• _Goal_
Rewrite the records below with every occurrence of "GUI agent" replaced by "interface agent", leaving everything else unchanged.

• _Entries shown_
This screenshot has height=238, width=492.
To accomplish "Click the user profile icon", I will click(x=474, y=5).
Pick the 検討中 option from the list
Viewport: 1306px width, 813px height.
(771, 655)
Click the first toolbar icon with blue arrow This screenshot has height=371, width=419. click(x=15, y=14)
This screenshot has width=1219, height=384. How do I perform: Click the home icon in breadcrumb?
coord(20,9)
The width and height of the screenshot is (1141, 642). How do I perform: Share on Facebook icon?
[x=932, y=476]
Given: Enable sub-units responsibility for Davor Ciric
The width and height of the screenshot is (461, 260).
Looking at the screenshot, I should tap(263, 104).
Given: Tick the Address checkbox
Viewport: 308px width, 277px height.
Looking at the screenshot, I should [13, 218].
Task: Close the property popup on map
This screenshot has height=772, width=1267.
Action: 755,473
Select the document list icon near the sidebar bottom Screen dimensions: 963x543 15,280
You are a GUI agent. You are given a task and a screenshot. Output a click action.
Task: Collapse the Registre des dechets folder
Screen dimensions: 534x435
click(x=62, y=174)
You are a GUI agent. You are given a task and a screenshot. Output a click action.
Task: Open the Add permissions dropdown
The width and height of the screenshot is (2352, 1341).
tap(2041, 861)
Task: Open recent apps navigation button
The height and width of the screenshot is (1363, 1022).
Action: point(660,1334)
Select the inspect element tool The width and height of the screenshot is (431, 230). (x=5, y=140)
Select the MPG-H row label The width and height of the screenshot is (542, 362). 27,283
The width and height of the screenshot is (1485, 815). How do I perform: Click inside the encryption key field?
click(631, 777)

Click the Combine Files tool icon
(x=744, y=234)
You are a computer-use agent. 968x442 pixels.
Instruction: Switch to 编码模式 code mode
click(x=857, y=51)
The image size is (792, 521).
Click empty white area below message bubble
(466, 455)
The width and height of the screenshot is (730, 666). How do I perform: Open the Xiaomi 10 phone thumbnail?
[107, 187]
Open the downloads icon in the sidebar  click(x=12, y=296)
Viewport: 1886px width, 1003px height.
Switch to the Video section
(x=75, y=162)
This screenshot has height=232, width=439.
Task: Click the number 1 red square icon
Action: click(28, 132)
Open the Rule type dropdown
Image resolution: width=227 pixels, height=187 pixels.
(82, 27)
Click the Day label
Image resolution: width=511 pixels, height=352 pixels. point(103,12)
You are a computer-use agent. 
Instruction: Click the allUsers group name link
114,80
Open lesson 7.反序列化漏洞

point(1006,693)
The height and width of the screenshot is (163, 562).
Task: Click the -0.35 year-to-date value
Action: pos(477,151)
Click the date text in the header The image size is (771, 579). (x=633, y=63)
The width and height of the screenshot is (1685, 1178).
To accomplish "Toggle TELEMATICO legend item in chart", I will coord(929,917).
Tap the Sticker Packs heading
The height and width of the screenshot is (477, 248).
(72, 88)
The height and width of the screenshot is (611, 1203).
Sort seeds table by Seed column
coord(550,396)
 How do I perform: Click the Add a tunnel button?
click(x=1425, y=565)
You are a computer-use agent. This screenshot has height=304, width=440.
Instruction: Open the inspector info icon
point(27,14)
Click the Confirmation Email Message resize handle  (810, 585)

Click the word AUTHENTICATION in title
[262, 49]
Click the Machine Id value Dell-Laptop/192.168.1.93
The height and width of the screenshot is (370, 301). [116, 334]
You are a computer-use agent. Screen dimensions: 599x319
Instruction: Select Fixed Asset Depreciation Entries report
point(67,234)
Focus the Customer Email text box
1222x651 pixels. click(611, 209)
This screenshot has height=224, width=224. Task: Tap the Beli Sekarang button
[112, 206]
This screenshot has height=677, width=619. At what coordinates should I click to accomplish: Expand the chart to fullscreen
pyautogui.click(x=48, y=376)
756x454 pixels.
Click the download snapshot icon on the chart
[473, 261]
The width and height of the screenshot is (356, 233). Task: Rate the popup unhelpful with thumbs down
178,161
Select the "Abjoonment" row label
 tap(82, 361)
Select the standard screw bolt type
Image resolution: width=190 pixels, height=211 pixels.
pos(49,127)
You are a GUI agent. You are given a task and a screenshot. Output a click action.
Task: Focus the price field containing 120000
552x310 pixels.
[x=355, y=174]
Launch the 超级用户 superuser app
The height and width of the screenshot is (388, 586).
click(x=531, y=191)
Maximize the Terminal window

• _Finished answer_
This screenshot has height=238, width=492.
To accomplish "Click the user profile icon", I will click(x=474, y=5).
Pick the 検討中 option from the list
Viewport: 1306px width, 813px height.
(771, 655)
Click the first toolbar icon with blue arrow This screenshot has height=371, width=419. click(x=15, y=14)
This screenshot has width=1219, height=384. How do I perform: Click the home icon in breadcrumb?
coord(20,9)
The width and height of the screenshot is (1141, 642). How do I perform: Share on Facebook icon?
[x=932, y=476]
Given: Enable sub-units responsibility for Davor Ciric
The width and height of the screenshot is (461, 260).
Looking at the screenshot, I should tap(263, 104).
Given: Tick the Address checkbox
Viewport: 308px width, 277px height.
Looking at the screenshot, I should [13, 218].
Task: Close the property popup on map
This screenshot has height=772, width=1267.
Action: 755,473
Select the document list icon near the sidebar bottom Screen dimensions: 963x543 15,280
You are a interface agent. You are given a task and a screenshot. Output a click action.
Task: Collapse the Registre des dechets folder
Screen dimensions: 534x435
click(x=62, y=174)
You are a interface agent. You are given a task and a screenshot. Output a click action.
Task: Open the Add permissions dropdown
The width and height of the screenshot is (2352, 1341).
tap(2041, 861)
Task: Open recent apps navigation button
The height and width of the screenshot is (1363, 1022).
Action: point(660,1334)
Select the inspect element tool The width and height of the screenshot is (431, 230). (x=5, y=140)
Select the MPG-H row label The width and height of the screenshot is (542, 362). 27,283
The width and height of the screenshot is (1485, 815). How do I perform: Click inside the encryption key field?
click(631, 777)

Click the Combine Files tool icon
(x=744, y=234)
You are a computer-use agent. 968x442 pixels.
Instruction: Switch to 编码模式 code mode
click(x=857, y=51)
The image size is (792, 521).
Click empty white area below message bubble
(466, 455)
The width and height of the screenshot is (730, 666). How do I perform: Open the Xiaomi 10 phone thumbnail?
[107, 187]
Open the downloads icon in the sidebar  click(x=12, y=296)
Viewport: 1886px width, 1003px height.
Switch to the Video section
(x=75, y=162)
This screenshot has height=232, width=439.
Task: Click the number 1 red square icon
Action: click(28, 132)
Open the Rule type dropdown
Image resolution: width=227 pixels, height=187 pixels.
(82, 27)
Click the Day label
Image resolution: width=511 pixels, height=352 pixels. point(103,12)
You are a computer-use agent. 
Instruction: Click the allUsers group name link
114,80
Open lesson 7.反序列化漏洞

point(1006,693)
The height and width of the screenshot is (163, 562).
Task: Click the -0.35 year-to-date value
Action: pos(477,151)
Click the date text in the header The image size is (771, 579). (x=633, y=63)
The width and height of the screenshot is (1685, 1178).
To accomplish "Toggle TELEMATICO legend item in chart", I will coord(929,917).
Tap the Sticker Packs heading
The height and width of the screenshot is (477, 248).
(72, 88)
The height and width of the screenshot is (611, 1203).
Sort seeds table by Seed column
coord(550,396)
 How do I perform: Click the Add a tunnel button?
click(x=1425, y=565)
You are a computer-use agent. This screenshot has height=304, width=440.
Instruction: Open the inspector info icon
point(27,14)
Click the Confirmation Email Message resize handle  (810, 585)

Click the word AUTHENTICATION in title
[262, 49]
Click the Machine Id value Dell-Laptop/192.168.1.93
The height and width of the screenshot is (370, 301). [116, 334]
You are a computer-use agent. Screen dimensions: 599x319
Instruction: Select Fixed Asset Depreciation Entries report
point(67,234)
Focus the Customer Email text box
1222x651 pixels. click(611, 209)
This screenshot has height=224, width=224. Task: Tap the Beli Sekarang button
[112, 206]
This screenshot has height=677, width=619. At what coordinates should I click to accomplish: Expand the chart to fullscreen
pyautogui.click(x=48, y=376)
756x454 pixels.
Click the download snapshot icon on the chart
[473, 261]
The width and height of the screenshot is (356, 233). Task: Rate the popup unhelpful with thumbs down
178,161
Select the "Abjoonment" row label
 tap(82, 361)
Select the standard screw bolt type
Image resolution: width=190 pixels, height=211 pixels.
pos(49,127)
You are a interface agent. You are given a task and a screenshot. Output a click action.
Task: Focus the price field containing 120000
552x310 pixels.
[x=355, y=174]
Launch the 超级用户 superuser app
The height and width of the screenshot is (388, 586).
click(x=531, y=191)
Maximize the Terminal window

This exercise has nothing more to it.